#### Selected passage:

#####

The opening scenes find the right tone. A treacly narrator (Patrick Stewart) describes a Christmas that reminds us of a "A Christmas Story," except for the jolts of four-letter words and anti-PC one-liners. We meet young John Bennett, the most unpopular kid in the neighborhood, so disliked that while a Jewish kid is being beaten up, John feels envious.
All young John wants is a true friend for life. For Christmas, his parents give him an enormous teddy bear the size of a first grader, and that night under the sheets with a flashlight, John asks Teddy to be his real and true forever friend. Teddy comes to life and agrees.
The miracle of a walking, talking teddy bear of course makes the little stuffed creature an overnight celebrity, and he appears on the Carson show. But his fame fades ("like Corey Feldman," the narrator explains), and he settles in as John's roommate for life. Years pass. Teddy is now a little frayed, and John (Mark Wahlberg), at 35, has a counter job at a rental car agency. Against all odds, he also has a fragrant girlfriend named Lori Collins (Mila Kunis), who has been waiting four years for a marriage proposal.
John and Ted lead an "Animal House"-like existence, inhaling wholesale quantities of weed and recalling their early years as "Flash Gordon" fans. American movies have recently featured a lot of male characters who are victims of arrested adolescence, but few who have resisted growing up more successfully than John.

#####

[Records taken from a dataset]

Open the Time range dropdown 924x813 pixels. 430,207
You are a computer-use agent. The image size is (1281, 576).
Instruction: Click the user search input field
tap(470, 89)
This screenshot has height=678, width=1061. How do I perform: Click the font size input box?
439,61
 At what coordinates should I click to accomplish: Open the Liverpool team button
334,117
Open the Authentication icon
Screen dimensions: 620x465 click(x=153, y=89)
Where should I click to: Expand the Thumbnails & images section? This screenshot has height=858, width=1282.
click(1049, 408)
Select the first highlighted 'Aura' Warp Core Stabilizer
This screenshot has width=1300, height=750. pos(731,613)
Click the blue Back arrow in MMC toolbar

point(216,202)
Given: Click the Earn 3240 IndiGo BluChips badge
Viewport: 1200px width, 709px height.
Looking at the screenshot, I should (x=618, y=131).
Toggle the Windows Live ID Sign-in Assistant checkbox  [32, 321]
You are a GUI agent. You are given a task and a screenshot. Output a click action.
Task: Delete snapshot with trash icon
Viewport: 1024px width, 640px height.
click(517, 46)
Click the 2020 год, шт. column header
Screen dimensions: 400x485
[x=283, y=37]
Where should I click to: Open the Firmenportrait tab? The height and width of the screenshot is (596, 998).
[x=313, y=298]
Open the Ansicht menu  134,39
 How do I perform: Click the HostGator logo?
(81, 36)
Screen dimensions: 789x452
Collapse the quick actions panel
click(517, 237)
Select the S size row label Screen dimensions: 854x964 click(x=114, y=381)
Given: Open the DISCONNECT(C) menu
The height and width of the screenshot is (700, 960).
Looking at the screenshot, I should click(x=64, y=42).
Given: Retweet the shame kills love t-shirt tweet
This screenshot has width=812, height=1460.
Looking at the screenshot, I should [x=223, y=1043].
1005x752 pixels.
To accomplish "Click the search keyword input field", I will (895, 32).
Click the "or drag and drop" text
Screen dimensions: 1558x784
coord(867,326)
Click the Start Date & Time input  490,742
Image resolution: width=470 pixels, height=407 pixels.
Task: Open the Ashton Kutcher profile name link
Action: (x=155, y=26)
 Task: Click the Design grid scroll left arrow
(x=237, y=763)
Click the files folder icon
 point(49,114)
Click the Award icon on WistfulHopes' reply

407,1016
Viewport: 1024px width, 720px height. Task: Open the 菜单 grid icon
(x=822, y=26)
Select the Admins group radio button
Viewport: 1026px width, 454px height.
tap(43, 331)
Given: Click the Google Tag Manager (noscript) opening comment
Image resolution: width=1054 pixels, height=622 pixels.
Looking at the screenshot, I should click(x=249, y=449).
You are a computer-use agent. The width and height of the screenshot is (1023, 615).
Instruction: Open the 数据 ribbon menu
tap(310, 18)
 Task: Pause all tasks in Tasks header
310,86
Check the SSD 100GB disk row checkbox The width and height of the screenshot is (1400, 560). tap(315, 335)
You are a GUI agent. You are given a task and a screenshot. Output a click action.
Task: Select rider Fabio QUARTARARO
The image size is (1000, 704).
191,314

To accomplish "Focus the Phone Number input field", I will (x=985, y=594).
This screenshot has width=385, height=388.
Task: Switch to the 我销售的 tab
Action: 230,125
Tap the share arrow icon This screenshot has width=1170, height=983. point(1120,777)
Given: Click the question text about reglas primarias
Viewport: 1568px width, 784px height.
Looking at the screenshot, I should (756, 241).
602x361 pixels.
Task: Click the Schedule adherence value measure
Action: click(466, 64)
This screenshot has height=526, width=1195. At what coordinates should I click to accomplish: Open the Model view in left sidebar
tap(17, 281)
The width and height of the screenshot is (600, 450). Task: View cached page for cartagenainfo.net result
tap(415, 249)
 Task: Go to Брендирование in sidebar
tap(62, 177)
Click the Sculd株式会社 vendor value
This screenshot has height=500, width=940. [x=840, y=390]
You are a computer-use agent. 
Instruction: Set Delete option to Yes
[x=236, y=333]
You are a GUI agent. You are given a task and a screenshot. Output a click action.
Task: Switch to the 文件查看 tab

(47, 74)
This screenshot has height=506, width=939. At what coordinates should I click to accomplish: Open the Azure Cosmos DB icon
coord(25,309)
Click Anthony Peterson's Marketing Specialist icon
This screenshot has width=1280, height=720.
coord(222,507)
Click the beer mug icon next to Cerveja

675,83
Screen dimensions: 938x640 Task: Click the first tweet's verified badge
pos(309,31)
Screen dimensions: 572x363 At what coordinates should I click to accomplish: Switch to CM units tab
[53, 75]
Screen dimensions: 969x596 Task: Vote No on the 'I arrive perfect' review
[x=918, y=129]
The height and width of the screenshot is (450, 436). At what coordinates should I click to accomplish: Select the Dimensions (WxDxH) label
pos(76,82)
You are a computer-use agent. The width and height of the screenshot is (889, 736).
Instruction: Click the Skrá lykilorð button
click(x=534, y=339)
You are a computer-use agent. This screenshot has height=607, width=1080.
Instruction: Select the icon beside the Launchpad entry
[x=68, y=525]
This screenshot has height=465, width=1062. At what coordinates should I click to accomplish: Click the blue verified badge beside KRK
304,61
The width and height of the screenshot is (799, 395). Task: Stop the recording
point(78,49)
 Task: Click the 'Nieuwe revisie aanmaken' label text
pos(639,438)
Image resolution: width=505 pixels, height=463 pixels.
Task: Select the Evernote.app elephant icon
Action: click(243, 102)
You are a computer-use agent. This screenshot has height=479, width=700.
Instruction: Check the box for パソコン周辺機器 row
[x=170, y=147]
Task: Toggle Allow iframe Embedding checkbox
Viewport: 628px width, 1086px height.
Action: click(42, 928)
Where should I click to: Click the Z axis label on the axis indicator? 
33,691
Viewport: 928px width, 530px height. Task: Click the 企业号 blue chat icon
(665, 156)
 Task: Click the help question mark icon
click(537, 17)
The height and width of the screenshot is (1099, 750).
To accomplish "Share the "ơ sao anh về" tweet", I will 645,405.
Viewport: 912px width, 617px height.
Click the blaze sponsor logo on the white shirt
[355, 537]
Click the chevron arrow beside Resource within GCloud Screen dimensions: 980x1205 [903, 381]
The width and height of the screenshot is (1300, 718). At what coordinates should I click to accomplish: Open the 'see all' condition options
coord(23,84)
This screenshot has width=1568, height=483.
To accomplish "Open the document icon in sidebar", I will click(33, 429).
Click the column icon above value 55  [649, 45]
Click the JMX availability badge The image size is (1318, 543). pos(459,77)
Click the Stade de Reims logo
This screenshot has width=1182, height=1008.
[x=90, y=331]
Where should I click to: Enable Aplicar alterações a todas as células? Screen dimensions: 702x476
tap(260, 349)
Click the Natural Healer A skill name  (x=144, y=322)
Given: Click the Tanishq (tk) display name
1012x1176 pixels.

#####

Summarize the film review in two sentences.

#### Exercise output:
One Christmas, young John Bennett, the most unpopular kid in the neighborhood, asks his giant teddy bear to be his true forever friend, and Teddy comes to life and agrees. After the bear's brief fame fades, the two become lifelong roommates; at 35, John (Mark Wahlberg) works a rental car counter, his girlfriend Lori Collins (Mila Kunis) has waited four years for a proposal, and he and Ted smoke huge amounts of weed while resisting growing up.